Let's first make an obvious observation based on the performance figures:
"You called glDrawElements - and now glDrawElementsInstanced - 2800 times per frame, each call rendering a single quad." Right?
And a single quad is what you called an "Entity" and your for loop ranged over 2800 "entities" (i.e. quads). Right?
Instead of calling glDrawElements 2800 times and each call rendering a single quad (or two triangles), you should call glDrawElements exactly once (per material/texture) per frame.
The problem is that you are making _assumptions_ about where performance is going to hurt. And one of your assumptions was that rendering a visible quad takes more time than rendering an invisible quad. That's why you collected all visible quads in a list and then looped over each quad/entity and render it with a single draw call.

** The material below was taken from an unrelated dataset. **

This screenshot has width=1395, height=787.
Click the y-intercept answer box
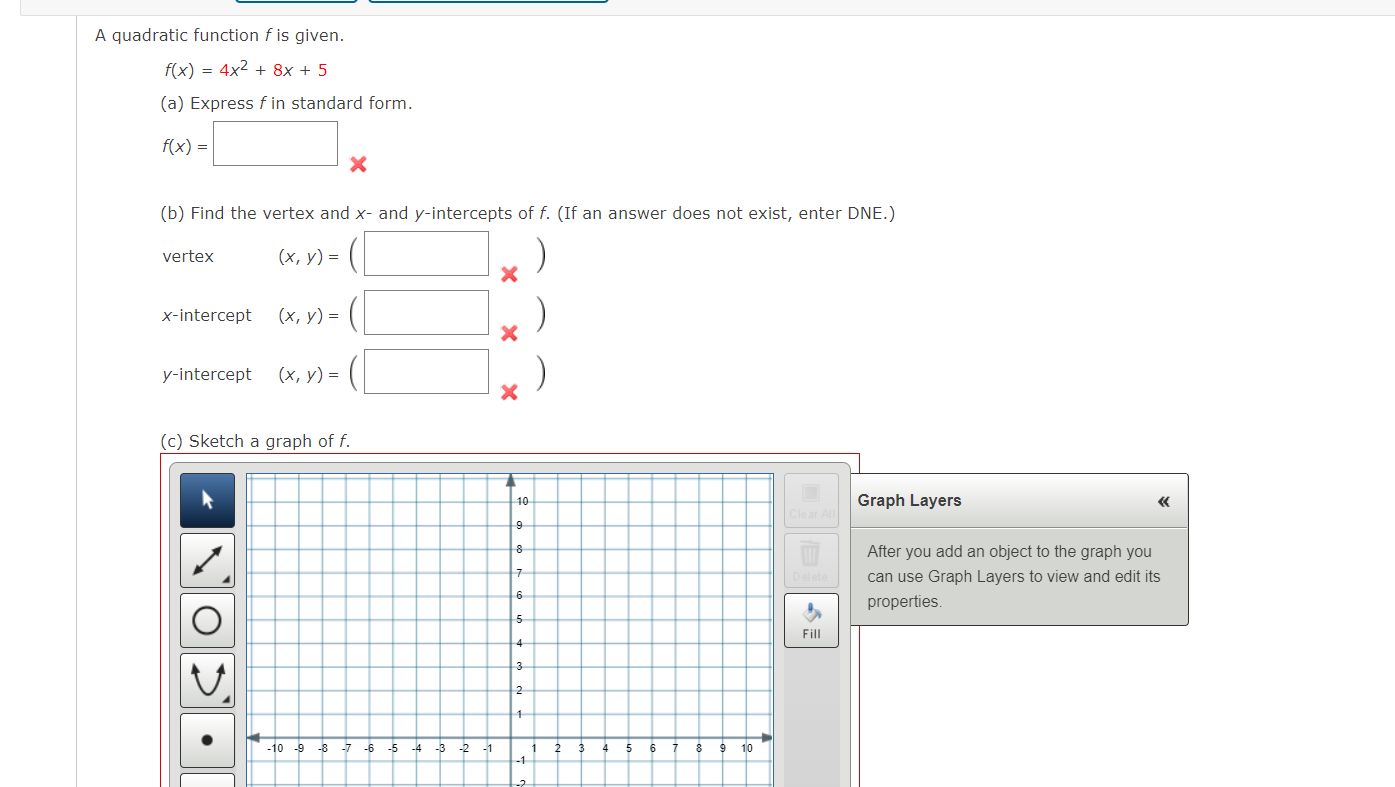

The truth/reality is that issuing a single draw call is veeeeery costly. Doing a single call to glDrawElements which renders a million _invisible_ quads is far faster than doing 3000 calls of glDrawElements each rendering 1 _visible_ quad. So the goal is not to reduce the amount of visible vs. invisible quads but rather reducing the amount of _draw calls_ you are doing.

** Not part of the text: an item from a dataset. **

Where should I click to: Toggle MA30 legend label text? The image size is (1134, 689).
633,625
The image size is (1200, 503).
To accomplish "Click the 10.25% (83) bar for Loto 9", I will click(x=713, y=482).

So first actually I lied sorry, there was an FPS increase of about 10 frames after implementing instanced rendering but it wasnt the performance change I had hoped for. I only call glDrawElementsInstanced once per texture, and currently there are no more than 6 textures that are changing(once I implement texture atlases I will of course switch to those). Secondly isnt that what glDrawElementsInstanced is supposed to do? So I store all the information about a quad like position, color, texture coords, etc. and update the relevant information once per object, so really I loop through all the objects changing the information about its world position, color, lighting etc, and store that back in the VAO. Then after doing that it renders all of them with glDrawElementsInstanced. Thats how I currently do it, but it has only provided a small FPS increase but it really may come down to the hardware im testing this on, im running this on the worse laptop possible in order to heavily optimize it so it will run fine on any average computer, so it may just be hardware limitations but if you have any other thoughts im really happy to hear them, thanks for all the help!